Exercise task: Put the items below into a numbered list, starting with their first line and going on through the line that contains "click(x=384, y=293)", both included. Omit blank lines and leave the pictures out of the answer.

Material supplied:
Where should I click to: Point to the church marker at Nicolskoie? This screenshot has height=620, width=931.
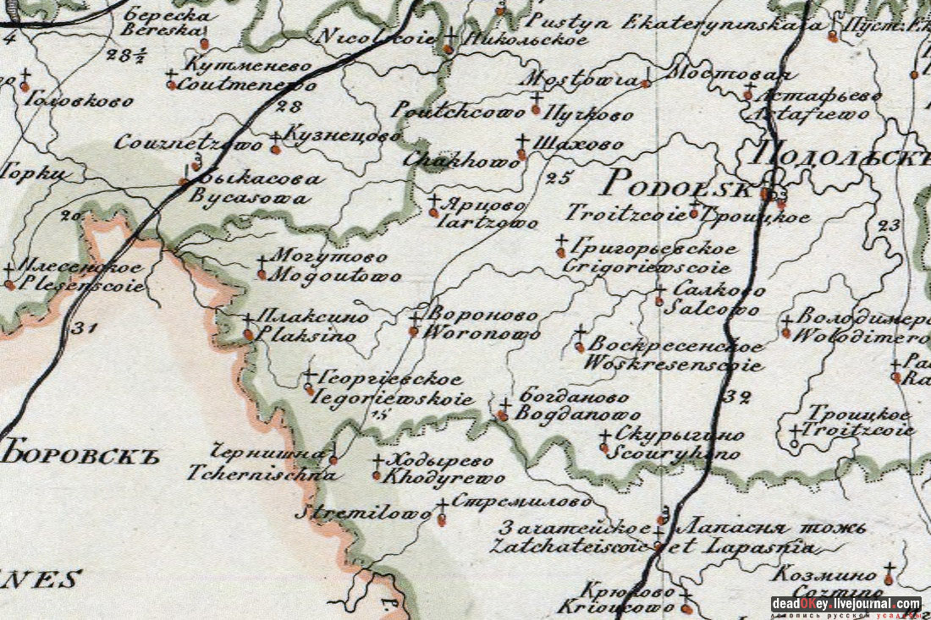[449, 48]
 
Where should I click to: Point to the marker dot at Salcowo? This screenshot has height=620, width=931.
[659, 301]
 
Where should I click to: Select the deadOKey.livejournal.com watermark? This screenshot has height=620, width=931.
[846, 604]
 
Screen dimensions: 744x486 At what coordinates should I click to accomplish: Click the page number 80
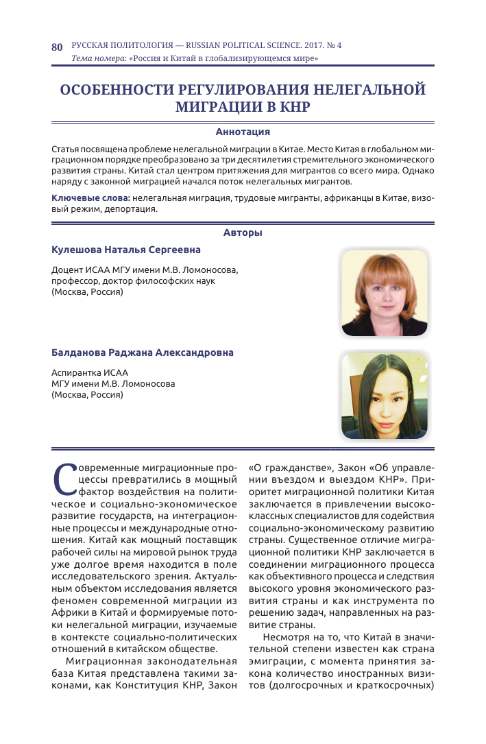click(x=57, y=47)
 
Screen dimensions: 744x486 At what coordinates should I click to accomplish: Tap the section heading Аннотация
click(x=243, y=132)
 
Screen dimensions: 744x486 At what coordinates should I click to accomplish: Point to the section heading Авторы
click(x=243, y=233)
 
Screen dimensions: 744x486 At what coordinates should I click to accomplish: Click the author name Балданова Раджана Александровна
click(x=143, y=352)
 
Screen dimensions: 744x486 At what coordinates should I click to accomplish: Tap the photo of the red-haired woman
click(x=384, y=293)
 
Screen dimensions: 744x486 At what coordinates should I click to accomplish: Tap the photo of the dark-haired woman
click(x=384, y=396)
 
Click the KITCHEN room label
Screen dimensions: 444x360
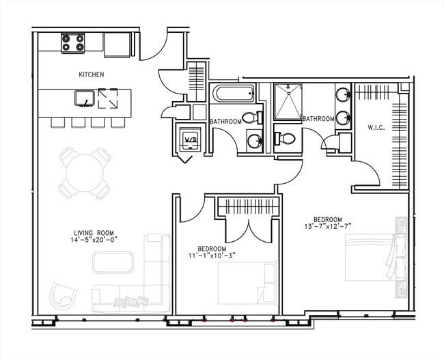(x=91, y=74)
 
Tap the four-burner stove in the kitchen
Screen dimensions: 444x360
(x=73, y=43)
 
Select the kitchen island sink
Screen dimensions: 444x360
(x=85, y=98)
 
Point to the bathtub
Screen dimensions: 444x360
(x=234, y=94)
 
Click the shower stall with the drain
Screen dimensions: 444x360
(x=288, y=101)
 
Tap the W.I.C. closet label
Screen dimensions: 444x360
(x=376, y=128)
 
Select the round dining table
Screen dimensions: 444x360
(x=85, y=173)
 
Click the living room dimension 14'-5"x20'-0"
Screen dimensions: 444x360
(x=94, y=240)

Response:
1. Where should I click to: Point to the church marker at Nicolskoie? This screenshot has height=620, width=931.
2. [449, 48]
3. Where should I click to: Point to the marker dot at Salcowo? This screenshot has height=620, width=931.
4. [659, 301]
5. Where should I click to: Select the deadOKey.livejournal.com watermark? This screenshot has height=620, width=931.
6. [846, 604]
7. Screen dimensions: 744x486 At what coordinates should I click to accomplish: Click the page number 80
8. click(x=57, y=47)
9. Screen dimensions: 744x486 At what coordinates should I click to accomplish: Tap the section heading Аннотация
10. click(x=243, y=132)
11. Screen dimensions: 744x486 At what coordinates should I click to accomplish: Point to the section heading Авторы
12. click(x=243, y=233)
13. Screen dimensions: 744x486 At what coordinates should I click to accomplish: Click the author name Балданова Раджана Александровна
14. click(x=143, y=352)
15. Screen dimensions: 744x486 At what coordinates should I click to accomplish: Tap the photo of the red-haired woman
16. click(x=384, y=293)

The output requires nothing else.